New Romany Road fitness facility specializes in customer convenience
Lots of people have told Dawn Scott that they thought the building at 342 Romany Rd. should be a gym. In addition to its ideal location to Christ the King School, and Cassidy Elementary and Morton Middle schools, the building’s airy, bright feel struck Scott as the perfect fit for exactly that.
Scott, whose husband co-owns Suggins Bar and Grill and The Tulip Bistro and Bar across the street, said she dreamed for years of opening her own small gym, and had always admired the building. Together with business partner Christy Williams, Scott opened FIT earlier this year.
FIT’s goal isn’t to have every piece of equipment available crammed into one place. Instead of 20 different types of weight-lifting machines, FIT focuses on stationary bicycles, treadmills and a mirrored studio space that allows instructors to focus on fun, energizing group fitness classes.
The exercise bikes are a particular source of pride for Scott and Williams. They are Relay Fitness Evo bikes, which can unlock and sway side to side 10 degrees in each direction to simulate the feel of a moving bicycle, and to stimulate core muscles in a similar way.

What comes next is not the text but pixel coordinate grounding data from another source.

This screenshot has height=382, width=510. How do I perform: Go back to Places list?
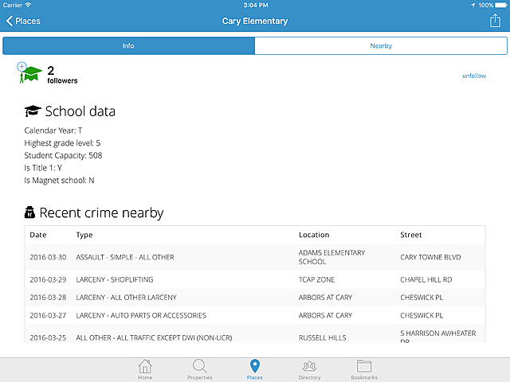click(x=24, y=21)
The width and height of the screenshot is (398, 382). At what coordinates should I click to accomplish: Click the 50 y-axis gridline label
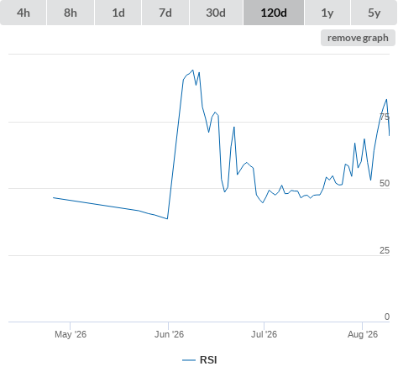pyautogui.click(x=385, y=183)
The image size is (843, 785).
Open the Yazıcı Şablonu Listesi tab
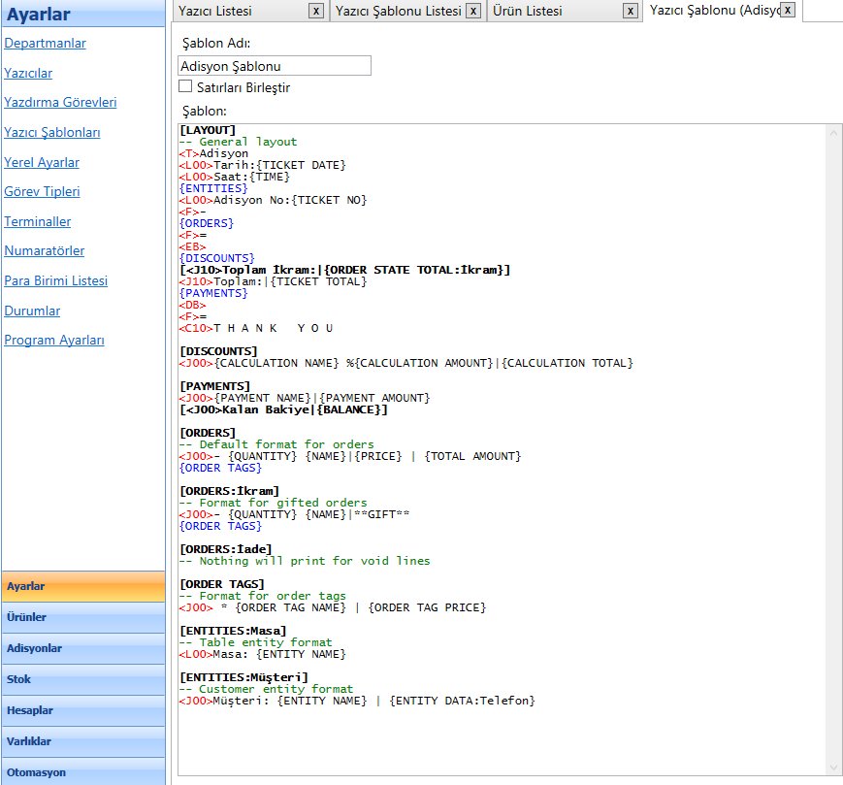tap(398, 12)
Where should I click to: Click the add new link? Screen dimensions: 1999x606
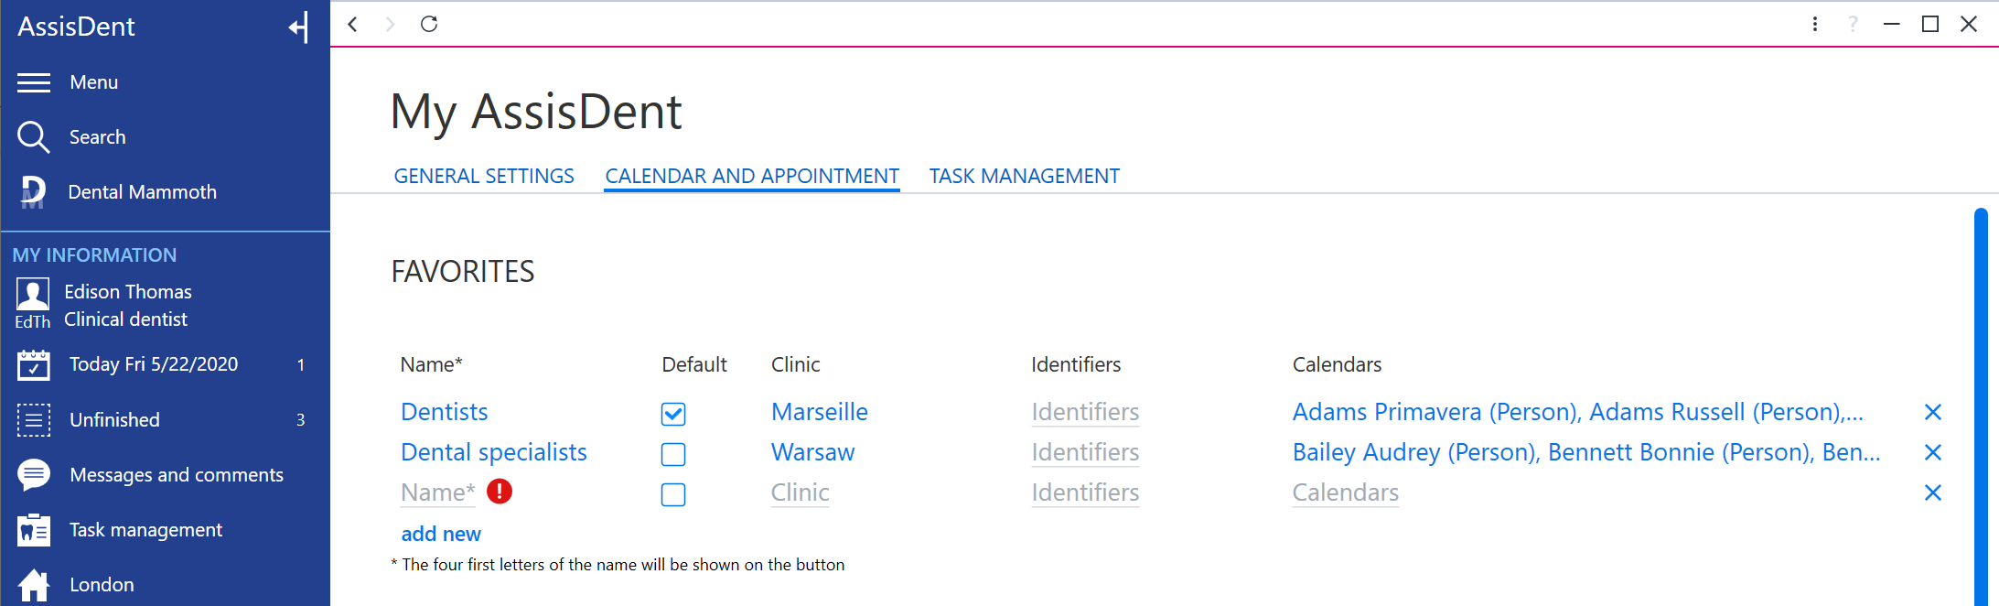pos(441,534)
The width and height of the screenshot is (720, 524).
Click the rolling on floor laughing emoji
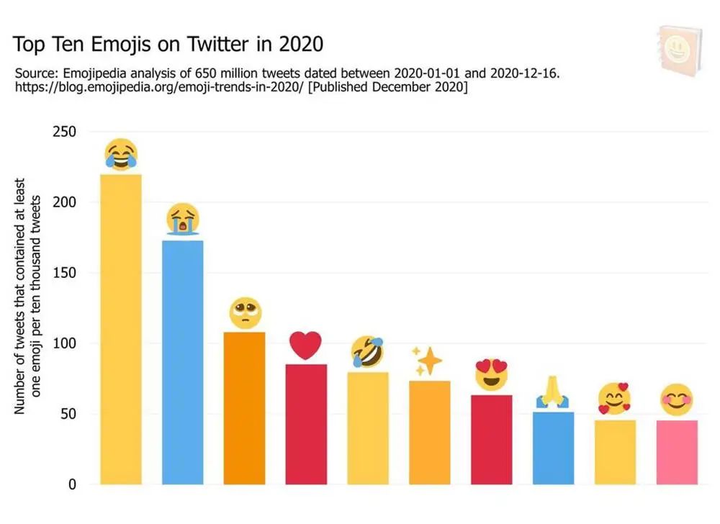[x=367, y=353]
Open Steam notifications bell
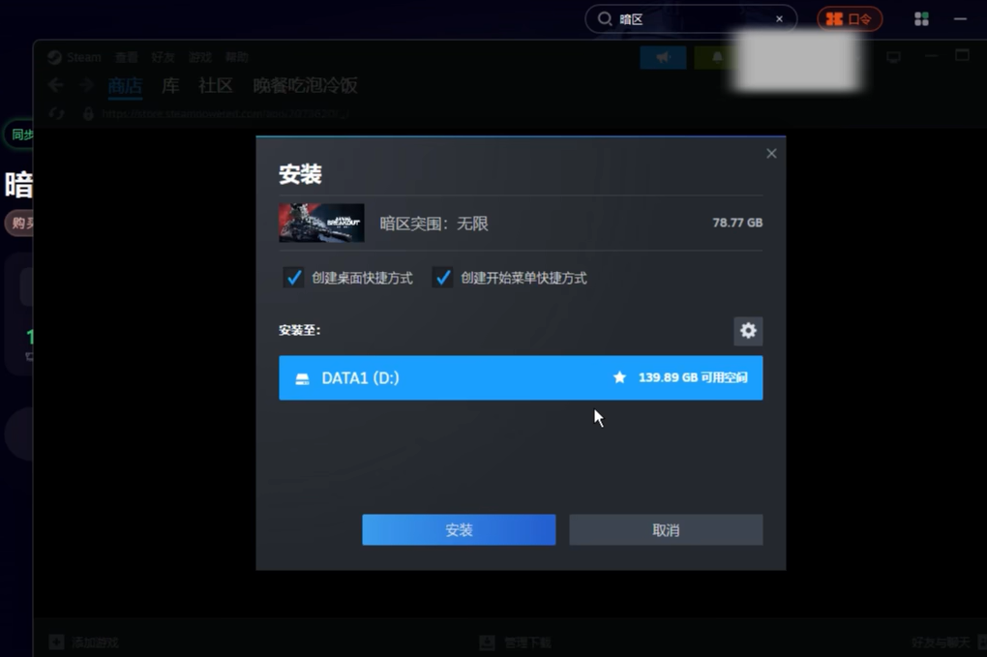This screenshot has width=987, height=657. [716, 58]
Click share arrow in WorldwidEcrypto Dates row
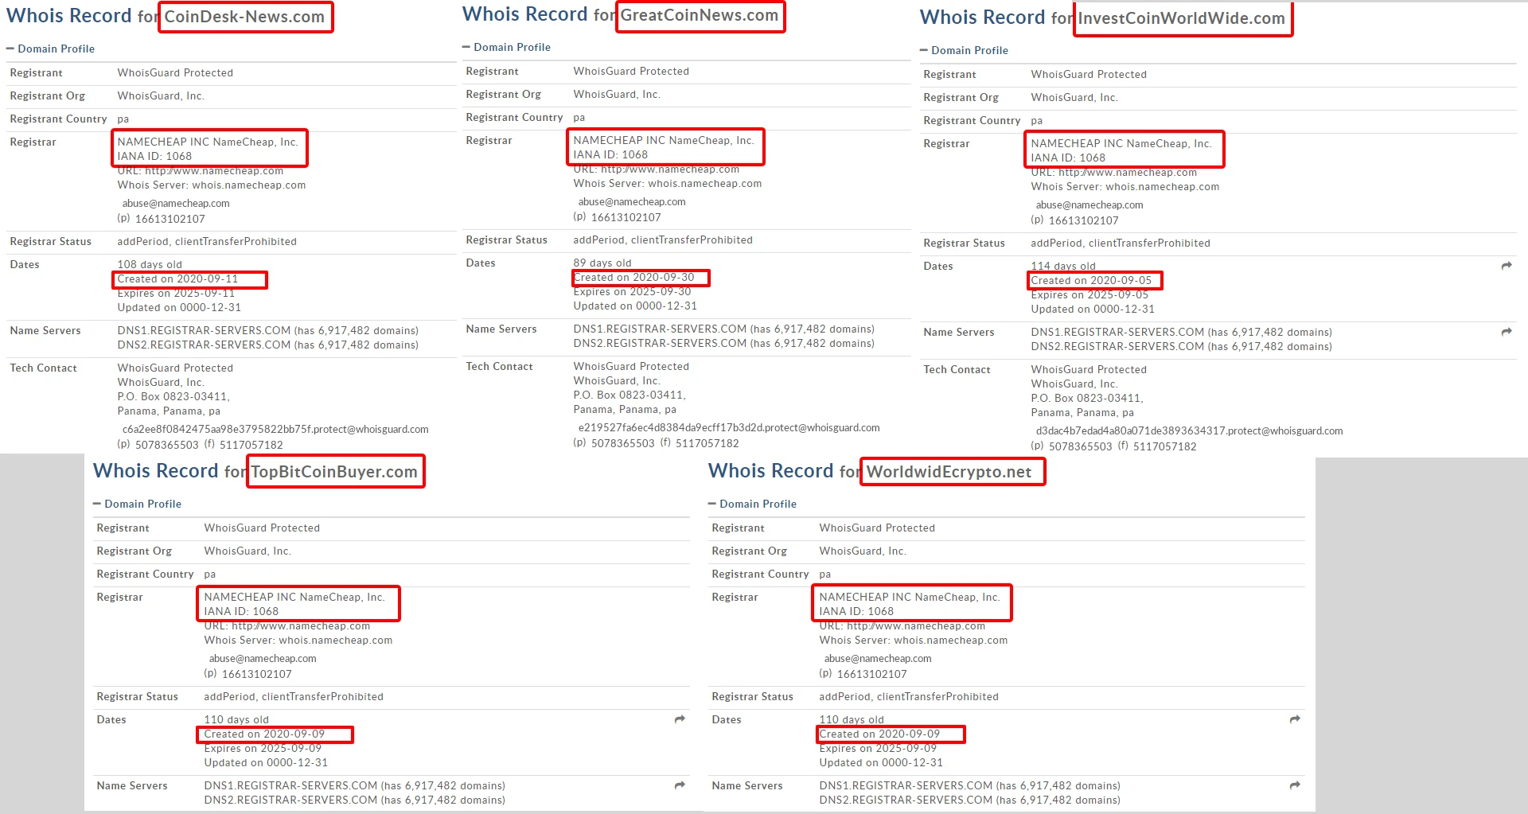This screenshot has height=814, width=1528. click(x=1295, y=719)
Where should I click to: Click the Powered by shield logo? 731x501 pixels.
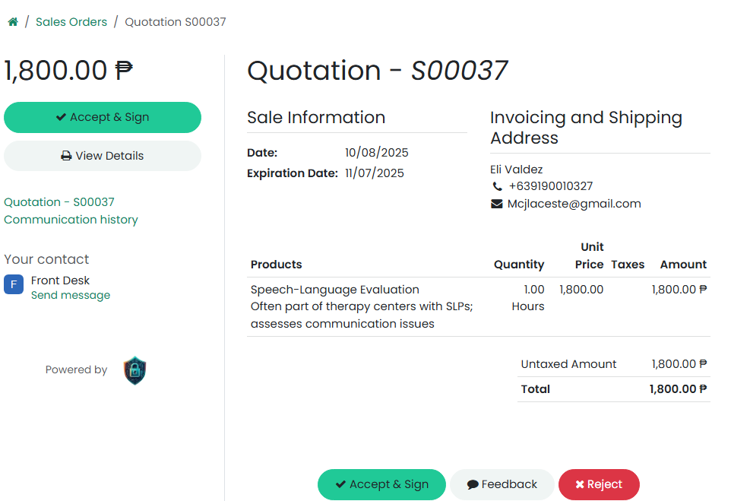click(x=134, y=370)
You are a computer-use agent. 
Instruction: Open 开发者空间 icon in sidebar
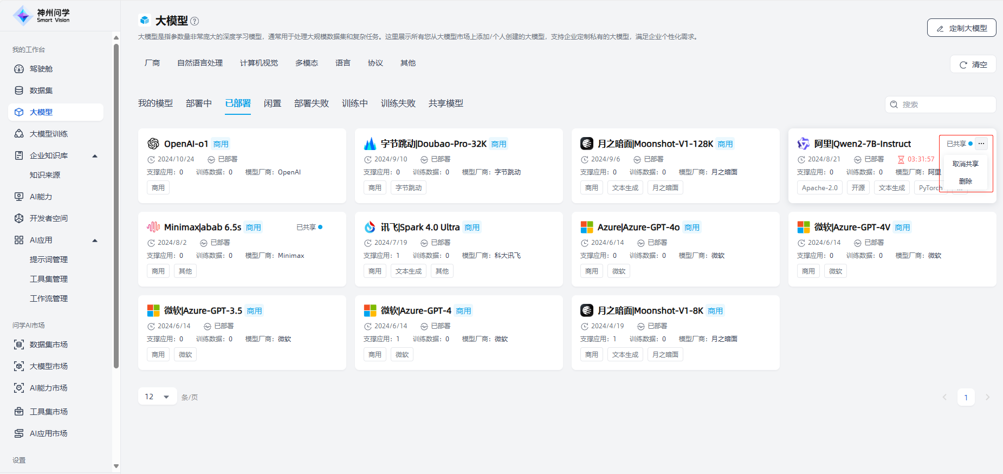(19, 218)
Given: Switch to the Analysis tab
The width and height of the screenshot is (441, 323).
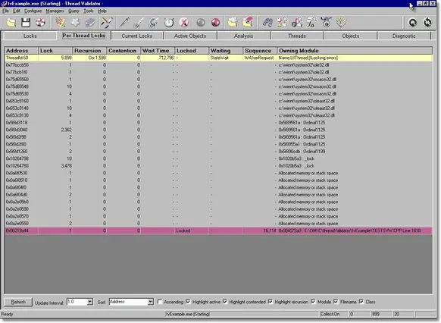Looking at the screenshot, I should (243, 36).
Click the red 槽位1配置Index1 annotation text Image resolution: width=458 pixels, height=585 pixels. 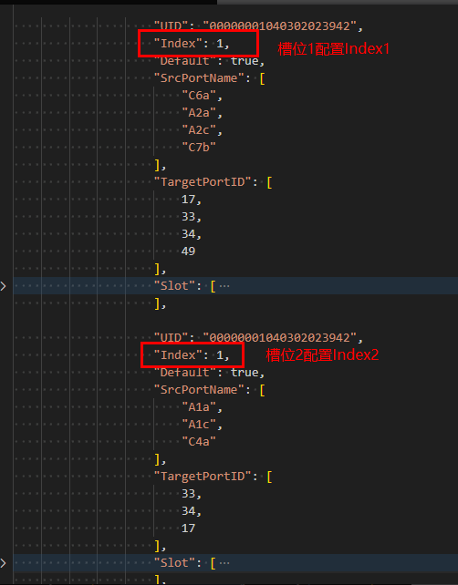[334, 49]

In addition to combined cycling classes along with ab workouts and toning classes, FIT offers yoga, barbell and TRX circuit classes. TRX is a total body fitness program, and uses students’ body weight and gravity to develop strength, flexibility, balance and core stability.
Scott’s vision was to create a fitness studio that offers a variety of classes so customers can change their workout to keep interested. In addition, she wanted to offer customers the convenience of reserving their bikes for cycling classes on-line so they could easily fit a workout into their busy schedules.
Scott was a cheerleader in high school, which instilled a passion for keeping fit that has stuck with her. In fact, her idea for FIT was born when she began taking spinning classes at a local gym.
“You would have to get there an hour before the class, and they would have a sign-up sheet on a piece of paper, so you’d have to get there an hour before to make sure you got a bike,” she said “My kids would be stuck there forever.”
Sometimes, she says, she wouldn’t get a bike at all.